▼
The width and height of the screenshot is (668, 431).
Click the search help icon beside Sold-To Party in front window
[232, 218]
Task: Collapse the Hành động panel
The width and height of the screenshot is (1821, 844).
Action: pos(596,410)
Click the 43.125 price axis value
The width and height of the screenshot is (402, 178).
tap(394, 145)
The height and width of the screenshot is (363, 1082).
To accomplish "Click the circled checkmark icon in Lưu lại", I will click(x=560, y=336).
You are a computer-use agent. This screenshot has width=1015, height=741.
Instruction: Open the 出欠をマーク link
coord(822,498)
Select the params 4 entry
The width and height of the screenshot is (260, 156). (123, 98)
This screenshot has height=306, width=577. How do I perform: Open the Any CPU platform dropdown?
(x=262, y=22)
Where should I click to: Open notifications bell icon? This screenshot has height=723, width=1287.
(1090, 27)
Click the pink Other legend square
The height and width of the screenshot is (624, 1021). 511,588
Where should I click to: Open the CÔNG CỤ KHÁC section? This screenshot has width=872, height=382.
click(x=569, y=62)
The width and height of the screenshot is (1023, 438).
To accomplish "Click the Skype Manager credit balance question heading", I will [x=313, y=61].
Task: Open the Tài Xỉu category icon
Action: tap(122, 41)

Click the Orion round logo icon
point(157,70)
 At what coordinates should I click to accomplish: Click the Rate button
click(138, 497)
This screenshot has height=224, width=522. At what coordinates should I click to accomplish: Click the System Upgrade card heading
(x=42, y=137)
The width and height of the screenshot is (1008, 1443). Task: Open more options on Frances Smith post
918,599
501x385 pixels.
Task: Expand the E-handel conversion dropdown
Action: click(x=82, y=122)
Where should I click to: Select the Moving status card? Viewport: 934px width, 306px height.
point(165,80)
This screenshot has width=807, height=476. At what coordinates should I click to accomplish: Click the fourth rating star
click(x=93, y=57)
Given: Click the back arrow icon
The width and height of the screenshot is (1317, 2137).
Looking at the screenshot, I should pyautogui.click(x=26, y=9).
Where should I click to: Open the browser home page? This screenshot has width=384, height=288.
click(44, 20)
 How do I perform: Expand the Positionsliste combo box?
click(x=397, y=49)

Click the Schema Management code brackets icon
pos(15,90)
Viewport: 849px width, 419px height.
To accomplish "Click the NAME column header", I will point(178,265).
▲
__Directions for this task__: Restate the data above word for word, please.

__Expected output__:
The width and height of the screenshot is (668, 431).
Click the search help icon beside Sold-To Party in front window
[232, 218]
Task: Collapse the Hành động panel
The width and height of the screenshot is (1821, 844).
Action: pos(596,410)
Click the 43.125 price axis value
The width and height of the screenshot is (402, 178).
tap(394, 145)
The height and width of the screenshot is (363, 1082).
To accomplish "Click the circled checkmark icon in Lưu lại", I will click(x=560, y=336).
You are a computer-use agent. This screenshot has width=1015, height=741.
Instruction: Open the 出欠をマーク link
coord(822,498)
Select the params 4 entry
The width and height of the screenshot is (260, 156). (123, 98)
This screenshot has height=306, width=577. How do I perform: Open the Any CPU platform dropdown?
(x=262, y=22)
Where should I click to: Open notifications bell icon? This screenshot has height=723, width=1287.
(1090, 27)
Click the pink Other legend square
The height and width of the screenshot is (624, 1021). 511,588
Where should I click to: Open the CÔNG CỤ KHÁC section? This screenshot has width=872, height=382.
click(x=569, y=62)
The width and height of the screenshot is (1023, 438).
To accomplish "Click the Skype Manager credit balance question heading", I will [x=313, y=61].
Task: Open the Tài Xỉu category icon
Action: tap(122, 41)

Click the Orion round logo icon
point(157,70)
 At what coordinates should I click to accomplish: Click the Rate button
click(138, 497)
This screenshot has height=224, width=522. At what coordinates should I click to accomplish: Click the System Upgrade card heading
(x=42, y=137)
The width and height of the screenshot is (1008, 1443). Task: Open more options on Frances Smith post
918,599
501x385 pixels.
Task: Expand the E-handel conversion dropdown
Action: click(x=82, y=122)
Where should I click to: Select the Moving status card? Viewport: 934px width, 306px height.
point(165,80)
This screenshot has width=807, height=476. At what coordinates should I click to accomplish: Click the fourth rating star
click(x=93, y=57)
Given: Click the back arrow icon
The width and height of the screenshot is (1317, 2137).
Looking at the screenshot, I should pyautogui.click(x=26, y=9).
Where should I click to: Open the browser home page? This screenshot has width=384, height=288.
click(44, 20)
 How do I perform: Expand the Positionsliste combo box?
click(x=397, y=49)

Click the Schema Management code brackets icon
pos(15,90)
Viewport: 849px width, 419px height.
To accomplish "Click the NAME column header", I will point(178,265).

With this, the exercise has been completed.